**Activity**
From the line containing "Select the single-pane window layout icon" down to the last line of the records below, give every line again without any change.

(Dataset entries)

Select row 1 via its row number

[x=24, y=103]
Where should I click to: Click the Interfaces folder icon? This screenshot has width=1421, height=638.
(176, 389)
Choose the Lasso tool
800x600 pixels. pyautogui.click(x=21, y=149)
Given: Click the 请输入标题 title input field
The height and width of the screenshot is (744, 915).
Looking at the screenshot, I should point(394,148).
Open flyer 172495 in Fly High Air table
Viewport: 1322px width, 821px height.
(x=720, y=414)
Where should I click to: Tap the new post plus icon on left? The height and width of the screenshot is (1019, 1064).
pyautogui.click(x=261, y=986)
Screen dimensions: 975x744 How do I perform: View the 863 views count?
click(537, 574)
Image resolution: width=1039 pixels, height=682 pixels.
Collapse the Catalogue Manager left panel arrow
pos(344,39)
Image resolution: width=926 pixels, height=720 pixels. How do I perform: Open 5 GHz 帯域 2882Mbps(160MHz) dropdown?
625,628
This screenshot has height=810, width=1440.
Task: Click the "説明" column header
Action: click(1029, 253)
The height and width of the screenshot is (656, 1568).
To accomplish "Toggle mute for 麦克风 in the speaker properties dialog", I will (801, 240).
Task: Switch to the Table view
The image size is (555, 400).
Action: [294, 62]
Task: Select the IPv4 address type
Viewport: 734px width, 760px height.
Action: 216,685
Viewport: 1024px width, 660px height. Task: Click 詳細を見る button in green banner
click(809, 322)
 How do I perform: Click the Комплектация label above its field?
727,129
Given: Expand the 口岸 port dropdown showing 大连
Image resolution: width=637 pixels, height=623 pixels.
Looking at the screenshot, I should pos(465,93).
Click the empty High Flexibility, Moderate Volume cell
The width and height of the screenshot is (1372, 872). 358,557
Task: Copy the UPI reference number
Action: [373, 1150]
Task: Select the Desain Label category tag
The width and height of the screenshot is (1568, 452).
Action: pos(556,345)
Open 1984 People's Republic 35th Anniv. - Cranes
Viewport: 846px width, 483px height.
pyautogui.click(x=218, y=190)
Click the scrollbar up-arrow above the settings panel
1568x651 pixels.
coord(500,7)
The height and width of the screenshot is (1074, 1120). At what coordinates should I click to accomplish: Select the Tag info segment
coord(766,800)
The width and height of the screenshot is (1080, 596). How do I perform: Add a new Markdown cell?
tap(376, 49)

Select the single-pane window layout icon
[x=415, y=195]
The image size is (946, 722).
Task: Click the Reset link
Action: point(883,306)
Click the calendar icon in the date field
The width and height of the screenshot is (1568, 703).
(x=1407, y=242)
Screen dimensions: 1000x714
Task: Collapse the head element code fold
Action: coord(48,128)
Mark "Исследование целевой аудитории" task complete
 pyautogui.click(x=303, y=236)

**Answer to the exercise**
Select the single-pane window layout icon
[x=415, y=195]
The image size is (946, 722).
Task: Click the Reset link
Action: point(883,306)
Click the calendar icon in the date field
The width and height of the screenshot is (1568, 703).
(x=1407, y=242)
Screen dimensions: 1000x714
Task: Collapse the head element code fold
Action: coord(48,128)
Mark "Исследование целевой аудитории" task complete
 pyautogui.click(x=303, y=236)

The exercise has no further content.